The coordinated attacks that swamped Web sites in the U.S. and South Korea in the past several days may be a harbinger of things to come, cybersecurity experts say.
Starting Sunday, sites ranging from The Washington Post to the U.S. State Department have gone offline for periods of time since a string of computers controlled by hackers started inundating Web sites with electronic messages.
Users were unable to access some government and commercial Web pages for days. Other sites that were targeted, such as the White House's home page, withstood the attack. Most Web sites have now largely recovered.
Department of Homeland Security spokeswoman Amy Kudwa downplayed the significance of the incident, saying, "We see attacks on federal networks every single day, and measures in place have minimized the impact to federal Web sites."
White House spokesman Nick Shapiro added, "These constant attacks only underscore the importance of cybersecurity. This is a major priority for the president."
James Lewis of the Center for Strategic and International Studies describes the strike as a test of which agencies were prepared and which weren't. The results, he says, were decidedly mixed.
"We can't expect to have this uneven, catch-as-catch-can defense and not suffer something more consequential if a more sophisticated opponent were to attack us," Lewis says.
Experts say this was not a major strike. Attacks apparently came from thousands, rather than millions, of hijacked computers. This type of operation is known as a "distributed denial of service" attack, in which sites are flooded with information, thereby preventing legitimate users from accessing a Web page.
The most significant impact was in South Korea. Lawmakers there have said the attack came from North Korea. American officials say it's too early to know that for sure.
"North Korea is maybe not the least savvy about the Internet of all the countries of the world, but it's got to be in the bottom 10 percent," says former Homeland Security official Stewart Baker. "If even they can launch an attack that has an impact, then we all ought to be worried about what more sophisticated countries can do."
Before Baker was head of policy at Homeland Security, he was the National Security Agency's top lawyer. He says waging cyberattacks has become much easier in the past decade. Organized criminal operations run massive networks of zombie computers, and anyone can pay to use them.
Cybersecurity expert Aaron Phillip of Navigant Consulting describes "software packages you can buy off the shelf that will do this type of work."
"You take the software package, customize it for exactly what you want to go after, and deploy it," Phillip says. "You can rent time on these exploited networks."
Says Lewis of the Center for Strategic and International Studies: "It's like warfare in the Middle Ages.
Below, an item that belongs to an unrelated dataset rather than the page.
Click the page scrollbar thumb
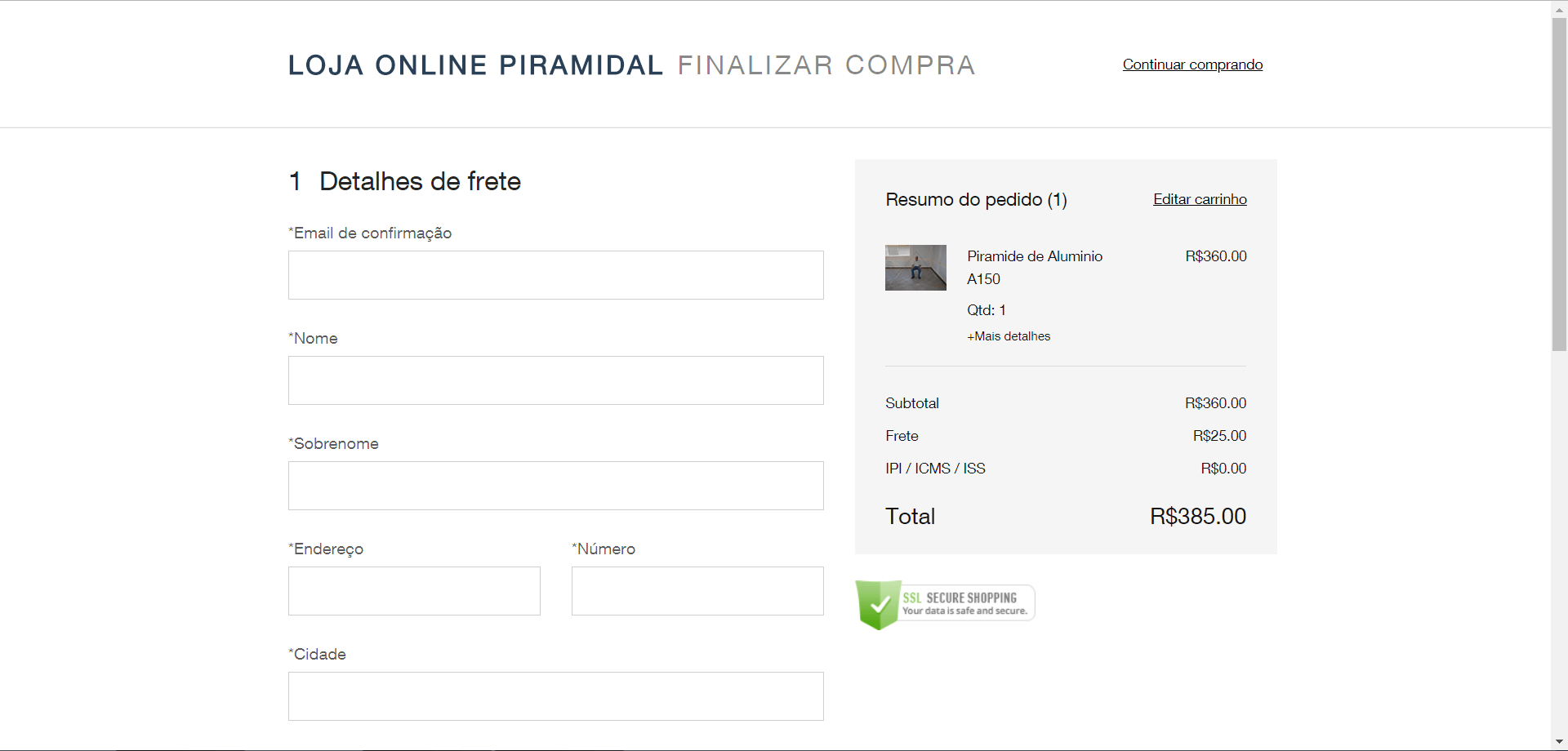This screenshot has width=1568, height=751. pyautogui.click(x=1559, y=184)
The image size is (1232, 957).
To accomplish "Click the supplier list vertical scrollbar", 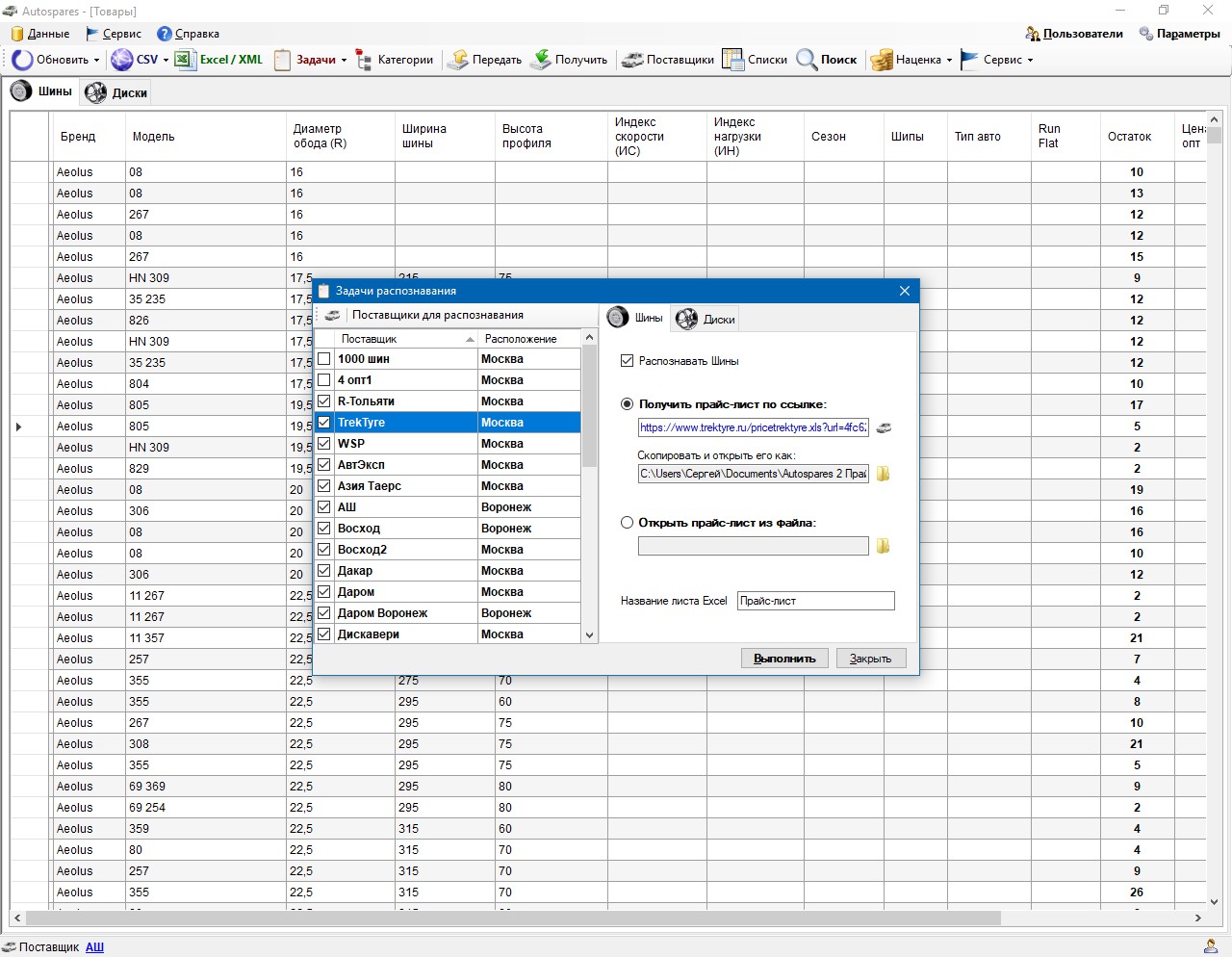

You can go out and hire mercenary bands."
But it is unlike traditional warfare in one important way.
"It's extremely difficult to tell where these attacks come from," says professor Eugene Spafford of Purdue University. "These kinds of distributed attacks can make use of compromised machines around the world that are controlled indirectly by one person sitting at a desk who knows where."
The anonymity of these attacks makes it hard for a government to respond.
The incidents of the past few days are hardly significant enough to be considered an act of war.
But former Homeland Security official Baker says things could get much worse.
"While I was at the department," Baker recalls, "we discovered a flaw in the software of generators that are used for large power plants that actually could cause the generator to tear itself to pieces."
This is the real concern that Lewis and others share. He describes the current incident as "a crowd in the street banging on the front door. What we need to worry about is someone on the inside who engages in sabotage," says Lewis.
And experts such as Baker believe American defenses are not as good as they need to be.
"I think if you talk to private industry or officials responsible for protecting our networks, they would all say they feel less secure now than they did five years ago," Baker says.
As for the likelihood of a catastrophic cyberattack, Baker says the financial meltdown and Hurricane Katrina taught him this lesson: If something seems bound to happen sooner or later, eventually it will actually happen.